Only lines with the string "alcohol" should be returned from the data below.

┌──

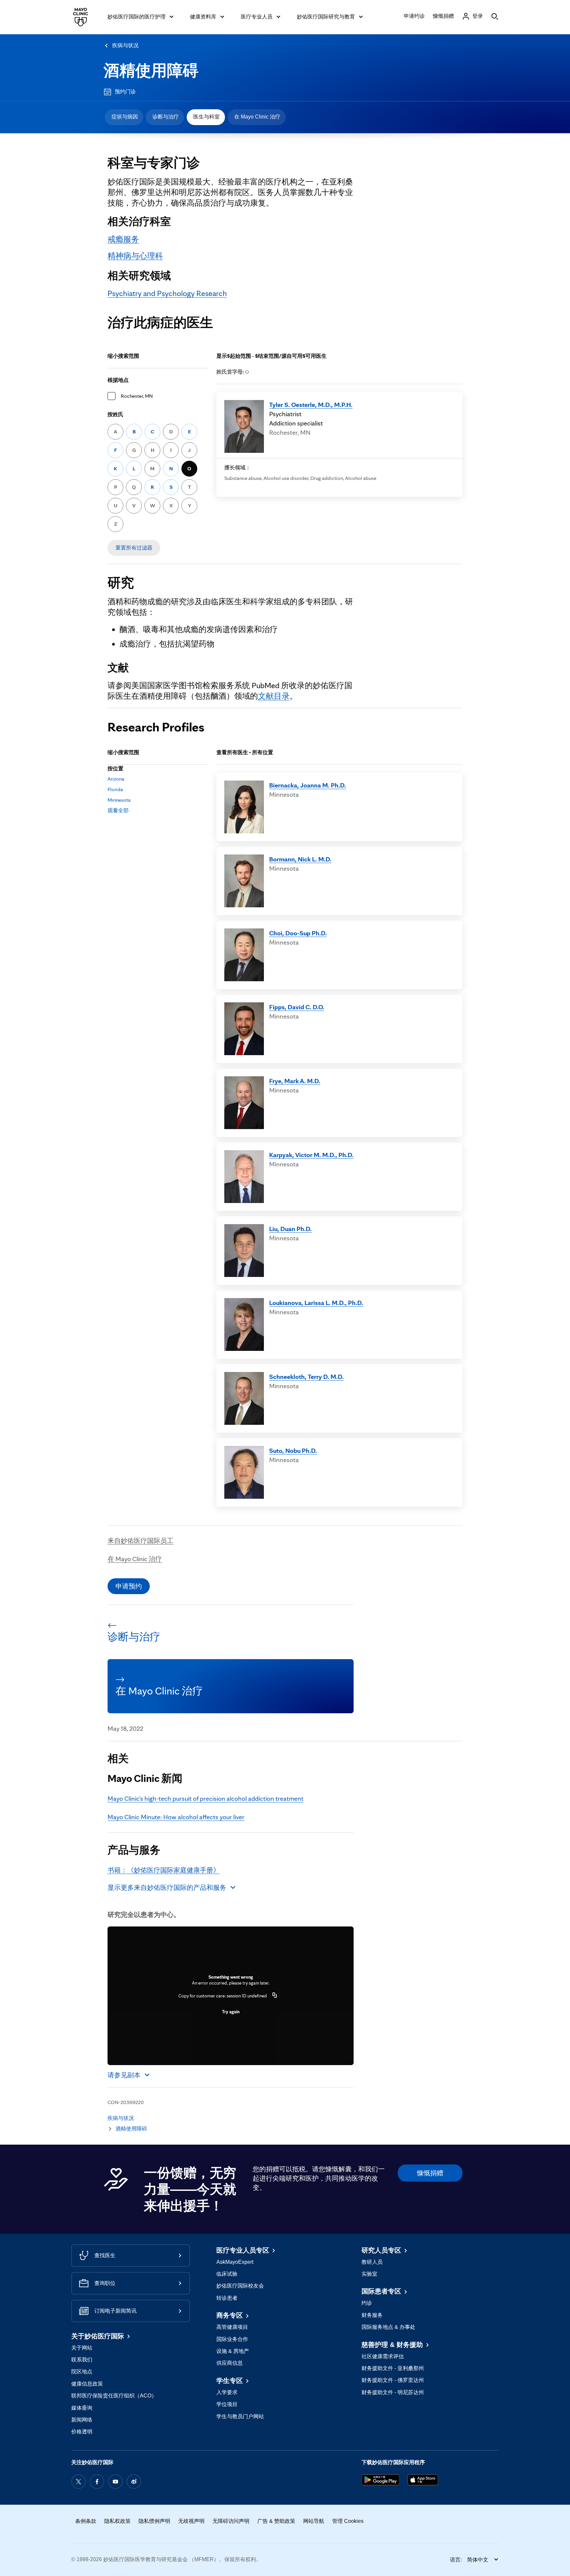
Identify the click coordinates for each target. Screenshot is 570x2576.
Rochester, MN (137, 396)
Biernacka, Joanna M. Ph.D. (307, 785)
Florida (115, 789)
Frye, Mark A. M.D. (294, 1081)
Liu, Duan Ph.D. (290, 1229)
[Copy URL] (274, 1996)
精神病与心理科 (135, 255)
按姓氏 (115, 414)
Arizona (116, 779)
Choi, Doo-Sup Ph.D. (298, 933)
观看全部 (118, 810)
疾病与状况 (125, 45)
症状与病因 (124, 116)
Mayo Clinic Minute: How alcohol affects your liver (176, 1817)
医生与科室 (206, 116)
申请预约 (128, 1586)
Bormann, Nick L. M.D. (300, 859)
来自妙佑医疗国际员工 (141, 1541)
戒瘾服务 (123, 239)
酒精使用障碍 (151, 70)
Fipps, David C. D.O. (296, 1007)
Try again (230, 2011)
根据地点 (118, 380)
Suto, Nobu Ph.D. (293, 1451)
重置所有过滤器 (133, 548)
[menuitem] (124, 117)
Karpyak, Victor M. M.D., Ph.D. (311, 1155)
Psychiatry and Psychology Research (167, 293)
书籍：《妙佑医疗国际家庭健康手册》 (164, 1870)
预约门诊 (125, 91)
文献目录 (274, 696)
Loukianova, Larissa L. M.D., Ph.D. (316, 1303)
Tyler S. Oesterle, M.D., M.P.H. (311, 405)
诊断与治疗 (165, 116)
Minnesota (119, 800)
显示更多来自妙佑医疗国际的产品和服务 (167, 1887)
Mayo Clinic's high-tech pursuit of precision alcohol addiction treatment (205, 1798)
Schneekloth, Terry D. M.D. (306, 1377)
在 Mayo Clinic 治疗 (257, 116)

└──

§ **Reply**:
Mayo Clinic Minute: How alcohol affects your liver (176, 1817)
Mayo Clinic's high-tech pursuit of precision alcohol addiction treatment (205, 1798)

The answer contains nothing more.